The trade also means that at least for 2021, the Cards have a very expensive bench piece in Matt Carpenter. He’s scheduled to make $18.5 million this season. He also has an $18.5 million club option for 2022 that automatically vests if he gets at least 550 plate appearances in 2021 and 1100 combined plate appearances across the 2020 and 2021 seasons. Carpenter got 169 plate appearances in the shortened 2020 season. Prorating those plate appearances for the 58 games the Cards actually played instead of the 60 games they were supposed to play, we derive 472 plate appearances for 2020: (169/58) * 162=472.03. This means that Carpenter’s 2022 option won’t automatically vest unless he gets 628 plate appearances in 2021.

With Arenado starting at 3rd base and Tommy Edman starting at 2nd base, there’s really no way this can happen unless the National League has the DH and Mike Shildt bats Carpenter in the leadoff spot. If you had asked me a couple of months ago, I would have predicted that the DH would be in play for 2021. But they way things stand now, I’m thinking it won’t be. MLB presented a proposal to the MLBPA that would have delayed the start of the season until April 29th, called for a 154-game schedule with the players being paid for a 162-game slate, an expanded playoff format with 7 clubs in each league and the universal DH. The union has rejected the proposal without a counteroffer, and last night, MLB issued a statement which reflects that they have instructed clubs to prepare for both spring training and the regular season to start on time, subject to an agreement on COVID-19 health and safety protocols. This means that unless something changes, the 2021 season will operate with the rules that were agreed to be in place for the 2020 season before the pandemic shortened it: no DH, a 26-man roster with a 13-pitcher maximum, which will be extended to a mandatory 28-man roster with a 14-pitcher maximum from September 1st until the close of the season. Of course we saw last season that the rules changed and agreements were made abruptly mid-stream. But least for the time being, the DH looks to be a bargaining chip that both sides want but will not relinquish unless some other carrot is accepted.

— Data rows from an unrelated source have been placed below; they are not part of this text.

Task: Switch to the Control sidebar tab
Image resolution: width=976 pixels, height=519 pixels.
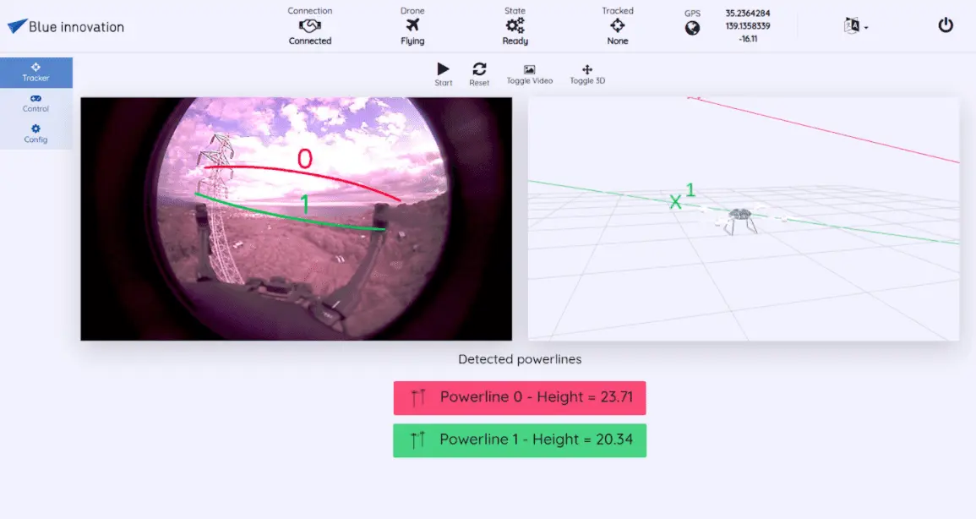Action: [x=36, y=103]
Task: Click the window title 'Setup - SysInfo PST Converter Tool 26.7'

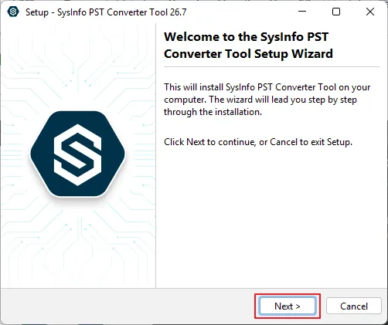Action: point(106,12)
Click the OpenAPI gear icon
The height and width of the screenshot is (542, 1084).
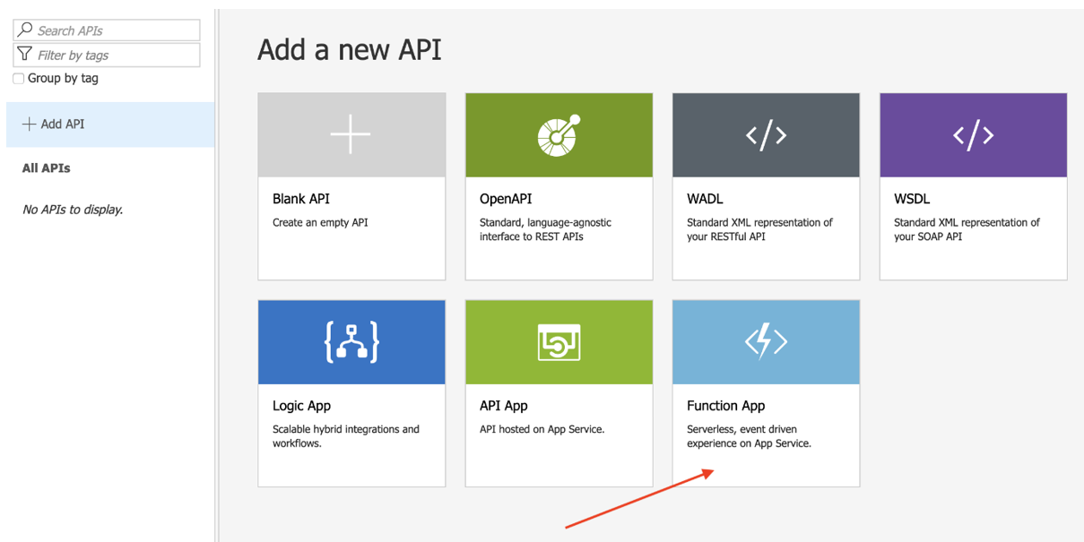click(558, 133)
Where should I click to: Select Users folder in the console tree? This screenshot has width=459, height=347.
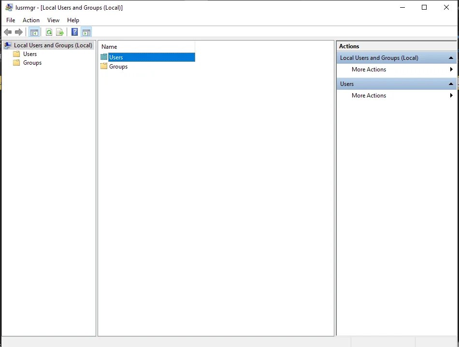click(x=29, y=54)
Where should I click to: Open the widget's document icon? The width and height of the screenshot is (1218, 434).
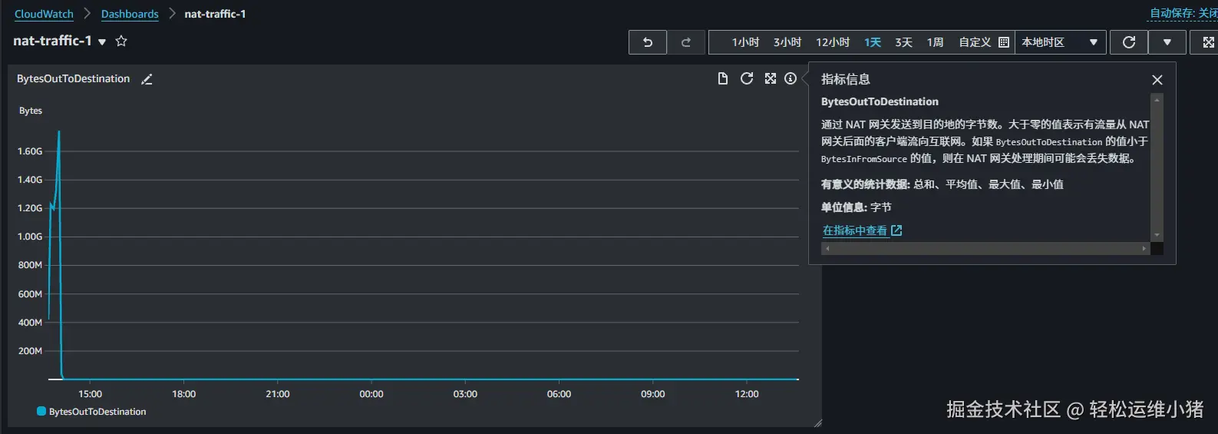pyautogui.click(x=722, y=78)
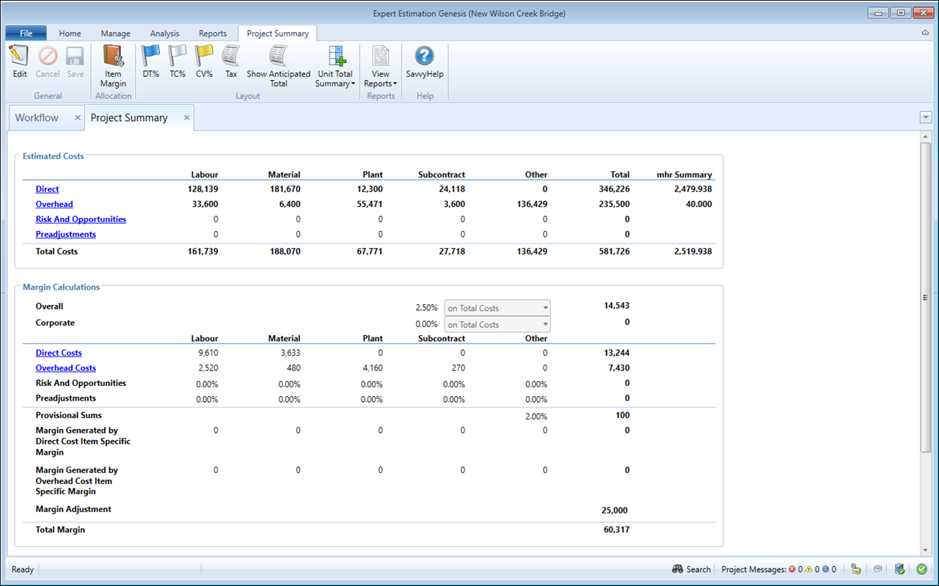Open SavvyHelp question mark icon
This screenshot has width=939, height=586.
tap(424, 56)
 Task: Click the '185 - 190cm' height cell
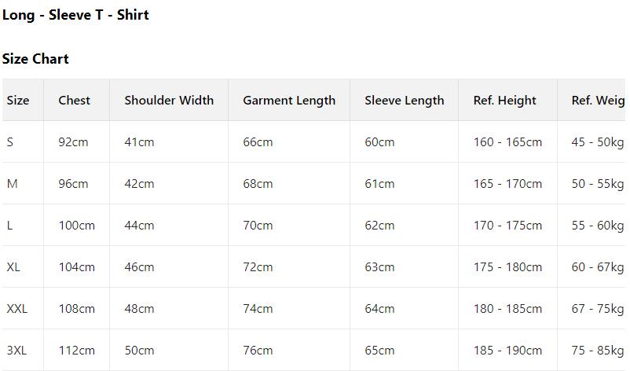click(507, 351)
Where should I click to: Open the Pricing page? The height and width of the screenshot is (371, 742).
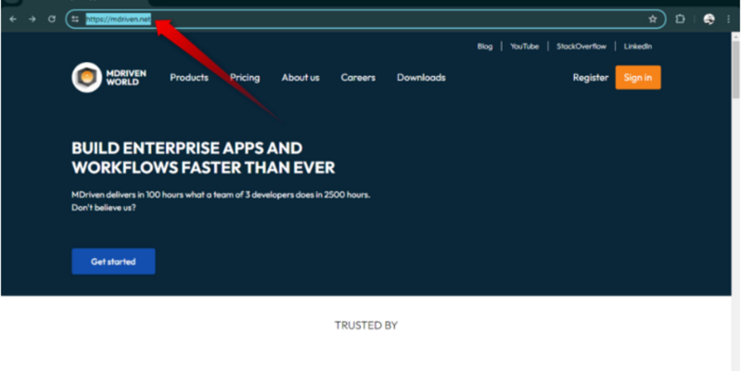tap(245, 77)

Unless something dramatic happens, this looks to be Carpenter’s last guaranteed season in a Cardinal uniform in which he will be a left-handed pinch hitter and backup at 3rd base, 1st base and potentially a smattering at 2nd base (a position he has not played since 2018). It is unknown whether the 2022 season will start on time, and if it does, whether there will be a DH. It is also uncertain whether either Carpenter or the Cards would be interested in re-signing him to a smaller guaranteed deal as a role player.

CONCLUSION

Are you ready for some baseball? Unless either the Arizona or Florida authorities put the kibosh on it, pitchers and catchers will report to spring training in a couple of weeks, with the regular season to begin on April 1st. With Arenado unlikely to opt out in this economic and labor climate, the Cards now have a stud 3rd baseman for the next several years and have hopefully put a dent in their offensive problems. I’m not sure about you, but I’m looking forward to pivoting the conversations from the “cheapskate owners,” into our rotation, outfield and predicting how many games the Cards will be ahead in the NL Central division in 2021.